Arzneimittel und Therapie

HIV-Prävention mit Truvada®

„Pille davor“ ist teuer und schützt nur bedingt

Was von vielen Medien als medizinische Sensation gefeiert wird, entpuppt sich beim zweiten Hinsehen als ein umstrittenes Unterfangen: Die Zulassung des antiretroviralen Kombinationspräparates Truvada® zur Aids-Prävention in den USA. Denn anders als manche Schlagzeile vermuten lässt, schützt die Einnahme nur bedingt vor einer HIV-Infektion. Im Gespräch mit der DAZ verweist Dr. Annette Haberl, Sekretärin für Öffentlichkeitsarbeit der Deutschen Aids-Gesellschaft, darauf, dass es eine hocheffektive medikamentöse Prävention bereits gibt: die antiretrovirale Therapie von HIV-Infizierten. Sie reduziert das HIV-Infektionsrisiko nicht infizierter Partner um 96%.

Dr. Annette Haberl

Am 16. Juli 2012 hat die FDA erstmals ein Arzneimittel zur HIV-Präexpositionsprophylaxe zugelassen. Es handelt sich dabei um eine Kombination aus Emtricitabin und Tenofovirdisoproxilfumarat, enthalten in Truvada®. Es soll Nichtinfizierten mit einem hohen Risiko für eine HIV-Infektion helfen, die Ansteckungsgefahr zu reduzieren. Allerdings nicht alleine, sondern im Zusammenspiel mit anderen Präventionsmaßnahmen wie Safer Sex. Die Zulassung ist nicht nur auf euphorische Zustimmung gestoßen. Die Deutsche Aids-Hilfe verweist darauf, dass die Entscheidung auf Basis von drei klinischen Studien getroffen worden ist.
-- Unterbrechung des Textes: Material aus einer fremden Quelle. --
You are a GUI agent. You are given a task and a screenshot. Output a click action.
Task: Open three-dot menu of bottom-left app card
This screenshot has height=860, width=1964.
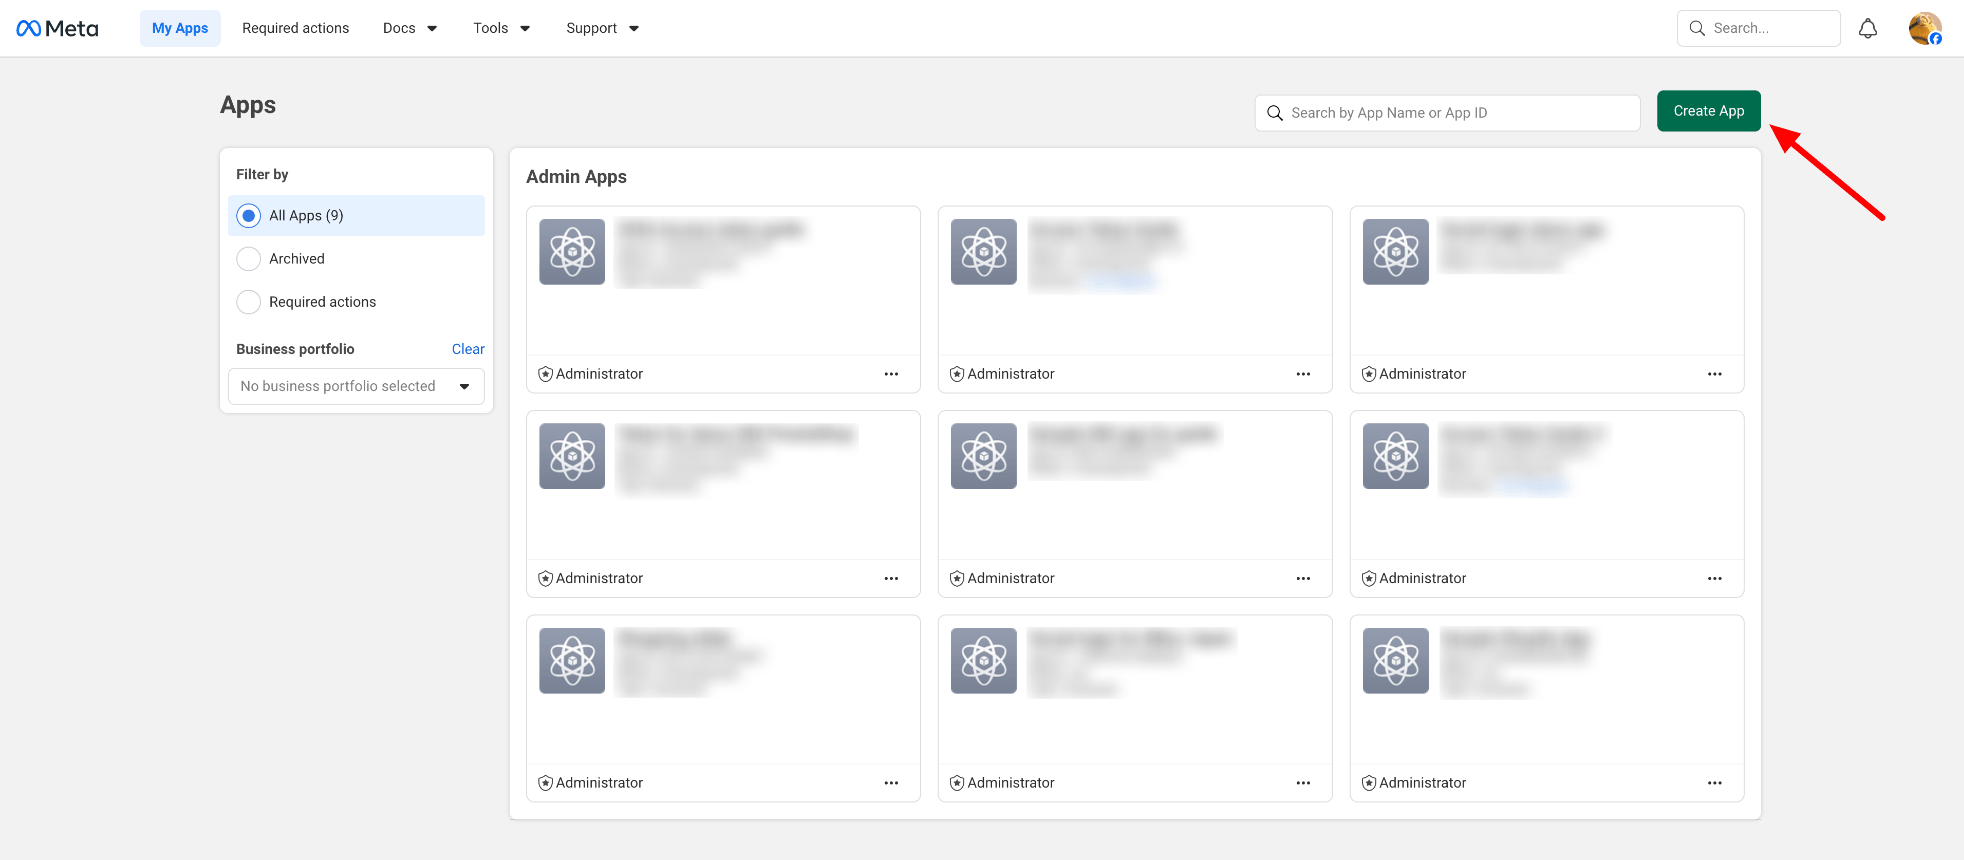[891, 783]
Eine Studie mit Homosexuellen habe einen Schutzeffekt von 44% ergeben, zwei in Kenia und Botswana durchgeführte Studien mit Heterosexuellen ergaben eine Risikoreduktion um zwei Drittel. Damit sei die Schutzwirkung bei Menschen mit dem höchsten Risiko am niedrigsten. Zudem sei die Prophylaxe wegen der erforderlichen regelmäßigen Einnahme im normalen Alltag kaum praktikabel und mit Kosten von 800 Euro pro Monat sehr teuer. Für Europa wurde bislang kein entsprechender Zulassungsantrag gestellt.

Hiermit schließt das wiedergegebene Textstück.